Records from a data collection:
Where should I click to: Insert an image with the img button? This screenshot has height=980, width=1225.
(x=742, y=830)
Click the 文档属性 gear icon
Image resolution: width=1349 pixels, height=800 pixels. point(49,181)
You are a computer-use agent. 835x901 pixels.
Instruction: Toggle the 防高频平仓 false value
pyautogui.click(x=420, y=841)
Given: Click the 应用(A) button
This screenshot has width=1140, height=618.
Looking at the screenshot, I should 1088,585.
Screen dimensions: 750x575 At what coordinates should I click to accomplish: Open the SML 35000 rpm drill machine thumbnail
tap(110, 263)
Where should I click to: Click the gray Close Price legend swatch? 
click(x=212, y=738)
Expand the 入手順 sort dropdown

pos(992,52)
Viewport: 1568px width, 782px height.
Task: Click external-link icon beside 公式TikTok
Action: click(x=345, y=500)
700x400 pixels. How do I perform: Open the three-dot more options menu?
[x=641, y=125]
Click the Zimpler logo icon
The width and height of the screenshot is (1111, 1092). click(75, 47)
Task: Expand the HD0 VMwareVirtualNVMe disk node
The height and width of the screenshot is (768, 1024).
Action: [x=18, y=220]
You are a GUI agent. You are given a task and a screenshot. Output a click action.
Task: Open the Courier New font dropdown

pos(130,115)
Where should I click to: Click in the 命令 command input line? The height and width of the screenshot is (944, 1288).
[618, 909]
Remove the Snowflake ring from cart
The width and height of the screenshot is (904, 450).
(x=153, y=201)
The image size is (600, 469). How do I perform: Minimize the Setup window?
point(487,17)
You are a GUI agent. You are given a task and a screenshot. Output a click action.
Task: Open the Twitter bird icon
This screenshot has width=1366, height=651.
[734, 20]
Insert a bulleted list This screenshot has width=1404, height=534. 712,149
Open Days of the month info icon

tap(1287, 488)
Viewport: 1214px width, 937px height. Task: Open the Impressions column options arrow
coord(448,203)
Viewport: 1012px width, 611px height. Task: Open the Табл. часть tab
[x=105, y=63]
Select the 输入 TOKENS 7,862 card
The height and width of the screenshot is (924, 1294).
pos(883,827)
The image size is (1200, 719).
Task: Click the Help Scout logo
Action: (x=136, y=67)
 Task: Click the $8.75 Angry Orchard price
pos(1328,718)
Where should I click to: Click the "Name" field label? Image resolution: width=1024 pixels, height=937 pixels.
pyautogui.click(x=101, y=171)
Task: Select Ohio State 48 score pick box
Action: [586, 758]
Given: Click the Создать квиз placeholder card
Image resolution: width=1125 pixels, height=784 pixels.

**Task goal:** An exact reproduction of all the entries, complete to the last line, is needed.

**Written response:**
Where should I click to: Insert an image with the img button? This screenshot has height=980, width=1225.
(x=742, y=830)
Click the 文档属性 gear icon
Image resolution: width=1349 pixels, height=800 pixels. point(49,181)
You are a computer-use agent. 835x901 pixels.
Instruction: Toggle the 防高频平仓 false value
pyautogui.click(x=420, y=841)
Given: Click the 应用(A) button
This screenshot has width=1140, height=618.
Looking at the screenshot, I should 1088,585.
Screen dimensions: 750x575 At what coordinates should I click to accomplish: Open the SML 35000 rpm drill machine thumbnail
tap(110, 263)
Where should I click to: Click the gray Close Price legend swatch? 
click(x=212, y=738)
Expand the 入手順 sort dropdown

pos(992,52)
Viewport: 1568px width, 782px height.
Task: Click external-link icon beside 公式TikTok
Action: click(x=345, y=500)
700x400 pixels. How do I perform: Open the three-dot more options menu?
[x=641, y=125]
Click the Zimpler logo icon
The width and height of the screenshot is (1111, 1092). click(75, 47)
Task: Expand the HD0 VMwareVirtualNVMe disk node
The height and width of the screenshot is (768, 1024).
Action: [x=18, y=220]
You are a GUI agent. You are given a task and a screenshot. Output a click action.
Task: Open the Courier New font dropdown

pos(130,115)
Where should I click to: Click in the 命令 command input line? The height and width of the screenshot is (944, 1288).
[618, 909]
Remove the Snowflake ring from cart
The width and height of the screenshot is (904, 450).
(x=153, y=201)
The image size is (600, 469). How do I perform: Minimize the Setup window?
point(487,17)
You are a GUI agent. You are given a task and a screenshot. Output a click action.
Task: Open the Twitter bird icon
This screenshot has width=1366, height=651.
[734, 20]
Insert a bulleted list This screenshot has width=1404, height=534. 712,149
Open Days of the month info icon

tap(1287, 488)
Viewport: 1214px width, 937px height. Task: Open the Impressions column options arrow
coord(448,203)
Viewport: 1012px width, 611px height. Task: Open the Табл. часть tab
[x=105, y=63]
Select the 输入 TOKENS 7,862 card
The height and width of the screenshot is (924, 1294).
pos(883,827)
The image size is (1200, 719).
Task: Click the Help Scout logo
Action: (x=136, y=67)
 Task: Click the $8.75 Angry Orchard price
pos(1328,718)
Where should I click to: Click the "Name" field label? Image resolution: width=1024 pixels, height=937 pixels.
pyautogui.click(x=101, y=171)
Task: Select Ohio State 48 score pick box
Action: [586, 758]
Given: Click the Создать квиз placeholder card
Image resolution: width=1125 pixels, height=784 pixels.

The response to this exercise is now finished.